A, PSS Total score summary.Mean values are shown. The PSS total scores were exploratory outcomes in the trials. The last observation carried forward imputation was adopted for missing data. Risankizumab-treated patients had significantly lower PSS total scores compared with placebo-treated patients at week 4 through week 16 (P < .001) and ustekinumab-treated patients at week 4 through week 52 (P = .01 at week 4, P = .01 at week 8, P = .008 at week 12, and P < .001 at all other time points). B, PSS = 0 Responder Analysis. The nonresponder imputation (NRI) approach was used. PSS = 0 at week 16 was a ranked secondary outcome; all other time points were exploratory outcomes. A significantly greater proportion of risankizumab-treated patients achieved PSS = 0, compared with patients treated with placebo (P = .008 at week 4, P < .001 at all other time points) and those treated with ustekinumab (P = .02 at week 4, P = .03 at week 12, and P < .001 at all other time points). C, PSS = 0/1 responder analysis. NRI approach was used. PSS = 0/1 was an exploratory outcome. From week 12 through week 52, a significantly greater proportion of risankizumab-treated patients achieved PSS = 0/1 compared with ustekinumab-treated patients (P = .01 at week 12 and P < . 001 at week 16 through week 52).

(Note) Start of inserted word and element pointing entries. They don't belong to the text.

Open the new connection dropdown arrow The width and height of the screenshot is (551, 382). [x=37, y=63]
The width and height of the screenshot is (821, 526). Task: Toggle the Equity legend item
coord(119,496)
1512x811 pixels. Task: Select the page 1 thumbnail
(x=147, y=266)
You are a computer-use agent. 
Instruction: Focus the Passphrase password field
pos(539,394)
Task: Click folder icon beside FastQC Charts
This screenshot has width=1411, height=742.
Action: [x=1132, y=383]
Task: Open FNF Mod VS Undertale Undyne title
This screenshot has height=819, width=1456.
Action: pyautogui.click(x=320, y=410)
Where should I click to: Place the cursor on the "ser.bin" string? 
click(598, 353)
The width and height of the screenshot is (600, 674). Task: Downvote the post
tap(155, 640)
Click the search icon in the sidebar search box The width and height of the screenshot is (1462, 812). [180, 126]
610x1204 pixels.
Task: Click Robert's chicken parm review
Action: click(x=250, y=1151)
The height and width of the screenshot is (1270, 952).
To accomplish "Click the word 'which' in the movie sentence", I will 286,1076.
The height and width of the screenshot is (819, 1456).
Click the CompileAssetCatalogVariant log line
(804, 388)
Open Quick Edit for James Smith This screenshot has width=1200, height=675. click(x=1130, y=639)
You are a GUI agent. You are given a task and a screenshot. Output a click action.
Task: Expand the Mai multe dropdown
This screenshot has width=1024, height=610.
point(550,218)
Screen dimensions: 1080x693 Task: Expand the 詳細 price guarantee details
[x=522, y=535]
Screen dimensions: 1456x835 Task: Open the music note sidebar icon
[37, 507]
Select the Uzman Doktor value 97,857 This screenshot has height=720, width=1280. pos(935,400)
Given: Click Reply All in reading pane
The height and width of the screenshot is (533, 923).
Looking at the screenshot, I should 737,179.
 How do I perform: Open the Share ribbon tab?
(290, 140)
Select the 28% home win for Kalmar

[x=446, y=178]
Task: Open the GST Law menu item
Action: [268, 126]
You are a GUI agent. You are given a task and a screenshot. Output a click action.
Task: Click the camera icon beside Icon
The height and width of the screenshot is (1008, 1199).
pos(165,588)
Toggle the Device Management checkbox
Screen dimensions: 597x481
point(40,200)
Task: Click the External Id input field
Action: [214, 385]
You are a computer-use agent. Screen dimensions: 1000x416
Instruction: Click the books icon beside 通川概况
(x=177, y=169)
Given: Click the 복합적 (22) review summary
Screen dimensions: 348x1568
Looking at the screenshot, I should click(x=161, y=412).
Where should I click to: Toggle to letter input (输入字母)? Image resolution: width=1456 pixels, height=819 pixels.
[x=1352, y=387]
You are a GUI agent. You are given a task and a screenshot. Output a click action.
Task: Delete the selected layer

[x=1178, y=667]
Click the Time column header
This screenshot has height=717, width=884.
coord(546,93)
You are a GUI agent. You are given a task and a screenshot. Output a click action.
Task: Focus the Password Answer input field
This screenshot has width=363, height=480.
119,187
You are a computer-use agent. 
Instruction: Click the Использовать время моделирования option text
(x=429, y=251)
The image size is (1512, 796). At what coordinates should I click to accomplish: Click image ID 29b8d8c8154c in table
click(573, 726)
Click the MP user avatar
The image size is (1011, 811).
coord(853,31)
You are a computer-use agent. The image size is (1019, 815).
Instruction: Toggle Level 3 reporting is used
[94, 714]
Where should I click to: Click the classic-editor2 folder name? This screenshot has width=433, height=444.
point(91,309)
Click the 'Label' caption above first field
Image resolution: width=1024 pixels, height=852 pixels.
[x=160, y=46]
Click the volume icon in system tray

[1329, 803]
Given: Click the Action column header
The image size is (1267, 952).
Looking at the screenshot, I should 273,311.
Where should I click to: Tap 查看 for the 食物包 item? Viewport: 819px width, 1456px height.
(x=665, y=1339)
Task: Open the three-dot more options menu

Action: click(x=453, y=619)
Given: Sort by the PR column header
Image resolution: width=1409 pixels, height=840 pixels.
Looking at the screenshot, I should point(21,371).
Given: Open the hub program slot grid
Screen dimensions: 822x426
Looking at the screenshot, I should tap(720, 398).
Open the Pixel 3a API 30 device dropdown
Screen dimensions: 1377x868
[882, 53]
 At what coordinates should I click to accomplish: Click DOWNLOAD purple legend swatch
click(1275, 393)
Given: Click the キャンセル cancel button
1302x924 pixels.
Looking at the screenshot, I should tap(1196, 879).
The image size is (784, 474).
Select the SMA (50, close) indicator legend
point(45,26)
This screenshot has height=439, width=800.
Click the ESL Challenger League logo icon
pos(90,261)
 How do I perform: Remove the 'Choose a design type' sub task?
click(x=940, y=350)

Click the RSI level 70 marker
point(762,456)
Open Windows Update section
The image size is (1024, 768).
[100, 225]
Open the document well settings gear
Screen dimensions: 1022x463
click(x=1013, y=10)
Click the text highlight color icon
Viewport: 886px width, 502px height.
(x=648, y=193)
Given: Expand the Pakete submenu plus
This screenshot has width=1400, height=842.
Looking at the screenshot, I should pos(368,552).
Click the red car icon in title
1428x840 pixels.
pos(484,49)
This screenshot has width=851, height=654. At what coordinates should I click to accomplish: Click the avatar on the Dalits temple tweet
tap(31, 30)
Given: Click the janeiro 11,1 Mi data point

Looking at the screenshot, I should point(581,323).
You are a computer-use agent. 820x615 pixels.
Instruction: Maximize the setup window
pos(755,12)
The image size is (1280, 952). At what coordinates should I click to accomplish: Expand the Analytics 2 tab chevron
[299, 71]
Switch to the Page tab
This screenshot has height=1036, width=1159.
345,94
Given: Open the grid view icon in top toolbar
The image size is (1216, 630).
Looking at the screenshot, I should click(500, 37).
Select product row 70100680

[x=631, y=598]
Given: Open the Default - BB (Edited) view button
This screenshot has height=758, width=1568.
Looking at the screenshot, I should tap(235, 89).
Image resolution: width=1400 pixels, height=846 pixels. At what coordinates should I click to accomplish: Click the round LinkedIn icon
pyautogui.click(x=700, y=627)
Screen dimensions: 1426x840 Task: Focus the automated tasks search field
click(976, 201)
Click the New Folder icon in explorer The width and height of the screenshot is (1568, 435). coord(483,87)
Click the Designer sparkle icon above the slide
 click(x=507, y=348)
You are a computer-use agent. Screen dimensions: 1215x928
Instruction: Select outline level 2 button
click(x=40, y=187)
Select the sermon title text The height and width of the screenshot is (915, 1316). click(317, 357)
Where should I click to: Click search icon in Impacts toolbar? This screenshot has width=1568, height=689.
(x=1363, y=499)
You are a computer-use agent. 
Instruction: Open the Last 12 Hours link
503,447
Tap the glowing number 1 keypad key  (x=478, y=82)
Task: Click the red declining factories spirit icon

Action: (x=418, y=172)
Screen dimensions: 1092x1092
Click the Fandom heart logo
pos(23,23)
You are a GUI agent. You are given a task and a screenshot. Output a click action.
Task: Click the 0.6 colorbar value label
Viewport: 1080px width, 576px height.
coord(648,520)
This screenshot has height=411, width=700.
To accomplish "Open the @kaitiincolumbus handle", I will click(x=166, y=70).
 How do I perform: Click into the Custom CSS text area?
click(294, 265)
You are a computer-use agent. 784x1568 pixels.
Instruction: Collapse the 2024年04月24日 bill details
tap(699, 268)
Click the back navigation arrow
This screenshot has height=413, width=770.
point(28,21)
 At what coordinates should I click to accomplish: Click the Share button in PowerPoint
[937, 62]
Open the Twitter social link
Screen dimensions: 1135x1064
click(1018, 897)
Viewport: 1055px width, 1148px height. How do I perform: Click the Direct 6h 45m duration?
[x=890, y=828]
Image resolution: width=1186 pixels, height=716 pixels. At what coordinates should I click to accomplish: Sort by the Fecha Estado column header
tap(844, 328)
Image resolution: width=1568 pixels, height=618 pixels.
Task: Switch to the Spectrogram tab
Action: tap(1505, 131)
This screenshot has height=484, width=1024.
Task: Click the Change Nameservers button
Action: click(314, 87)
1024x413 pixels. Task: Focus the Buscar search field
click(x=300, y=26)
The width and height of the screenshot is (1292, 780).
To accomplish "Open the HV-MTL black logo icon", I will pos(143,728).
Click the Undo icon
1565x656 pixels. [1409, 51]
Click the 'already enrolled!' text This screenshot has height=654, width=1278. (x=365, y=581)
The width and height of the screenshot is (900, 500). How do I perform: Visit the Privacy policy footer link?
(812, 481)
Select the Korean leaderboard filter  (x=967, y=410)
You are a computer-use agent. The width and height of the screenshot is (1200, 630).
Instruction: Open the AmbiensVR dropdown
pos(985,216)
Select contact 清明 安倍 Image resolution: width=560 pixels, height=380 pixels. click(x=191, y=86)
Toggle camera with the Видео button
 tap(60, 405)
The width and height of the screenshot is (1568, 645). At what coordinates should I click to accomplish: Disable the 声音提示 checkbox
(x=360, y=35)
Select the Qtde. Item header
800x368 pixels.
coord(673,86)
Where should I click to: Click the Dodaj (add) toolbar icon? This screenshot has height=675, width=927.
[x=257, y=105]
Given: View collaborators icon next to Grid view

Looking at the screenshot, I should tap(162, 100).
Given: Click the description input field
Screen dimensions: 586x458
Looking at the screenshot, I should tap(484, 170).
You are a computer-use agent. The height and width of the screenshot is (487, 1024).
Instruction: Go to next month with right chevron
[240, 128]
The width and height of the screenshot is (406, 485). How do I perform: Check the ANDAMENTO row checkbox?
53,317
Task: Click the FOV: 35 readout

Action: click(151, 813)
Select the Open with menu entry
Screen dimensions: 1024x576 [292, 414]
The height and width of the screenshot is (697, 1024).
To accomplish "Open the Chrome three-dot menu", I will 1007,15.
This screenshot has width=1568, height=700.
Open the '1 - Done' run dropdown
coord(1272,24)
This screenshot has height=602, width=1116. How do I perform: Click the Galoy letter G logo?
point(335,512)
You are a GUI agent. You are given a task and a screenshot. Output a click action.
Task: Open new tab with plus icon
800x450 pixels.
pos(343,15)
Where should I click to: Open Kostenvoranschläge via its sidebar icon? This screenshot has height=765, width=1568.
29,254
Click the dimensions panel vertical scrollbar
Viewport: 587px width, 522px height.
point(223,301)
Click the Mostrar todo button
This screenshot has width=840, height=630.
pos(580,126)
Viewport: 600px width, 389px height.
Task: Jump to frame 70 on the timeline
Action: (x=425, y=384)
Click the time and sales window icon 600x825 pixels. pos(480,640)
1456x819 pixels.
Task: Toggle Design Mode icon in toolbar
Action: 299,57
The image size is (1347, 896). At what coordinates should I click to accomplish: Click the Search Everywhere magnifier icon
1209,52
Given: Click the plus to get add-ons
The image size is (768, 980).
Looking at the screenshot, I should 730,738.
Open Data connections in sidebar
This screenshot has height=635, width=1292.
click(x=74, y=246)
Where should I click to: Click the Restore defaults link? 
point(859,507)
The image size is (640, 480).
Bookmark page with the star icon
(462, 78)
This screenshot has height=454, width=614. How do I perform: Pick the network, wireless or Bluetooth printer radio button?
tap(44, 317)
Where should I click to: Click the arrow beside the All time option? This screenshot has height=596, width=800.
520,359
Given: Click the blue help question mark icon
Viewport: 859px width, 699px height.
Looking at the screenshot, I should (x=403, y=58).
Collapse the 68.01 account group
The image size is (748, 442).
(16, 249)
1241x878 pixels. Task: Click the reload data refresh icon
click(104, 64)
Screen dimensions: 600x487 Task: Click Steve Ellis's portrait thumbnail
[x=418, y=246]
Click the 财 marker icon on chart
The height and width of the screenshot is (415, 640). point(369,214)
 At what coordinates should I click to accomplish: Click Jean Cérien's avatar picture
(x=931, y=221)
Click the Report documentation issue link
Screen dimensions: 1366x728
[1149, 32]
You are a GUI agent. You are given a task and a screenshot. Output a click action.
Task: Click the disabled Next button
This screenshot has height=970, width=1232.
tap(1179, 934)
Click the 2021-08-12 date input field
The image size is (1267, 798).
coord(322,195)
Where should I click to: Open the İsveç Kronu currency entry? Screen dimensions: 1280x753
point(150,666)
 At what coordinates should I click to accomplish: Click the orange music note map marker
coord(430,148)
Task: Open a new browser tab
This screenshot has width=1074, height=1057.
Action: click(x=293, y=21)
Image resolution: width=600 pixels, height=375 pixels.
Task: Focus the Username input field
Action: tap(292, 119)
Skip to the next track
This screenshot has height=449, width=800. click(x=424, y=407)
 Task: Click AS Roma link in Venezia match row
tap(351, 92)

Figure 2.. Psoriasis Symptom Scale (PSS) Items Scales Responder Analyses (Exploratory Outcomes)^a

A, PSS pain. B, PSS redness. C, PSS itchiness. D, PSS burning. ^aSignificantly greater proportions of patients treated with risankizumab achieved a score of 0 or 1 on each of the PSS items at week 4 through week 16 compared with placebo. Compared with patients treated with ustekinumab, a significantly greater proportion of those treated with risankizumab achieved PSS pain = 0 (P < .001 from week 22 onward), PSS redness = 0 (P = .01 at week 4, P = .001 at week 8, P = .001 at week 12, and P < .001 at all other time points, PSS itchiness = 0 (P < .001 from week 16 onward), and PSS burning = 0 (P < .001 from week 28 onward).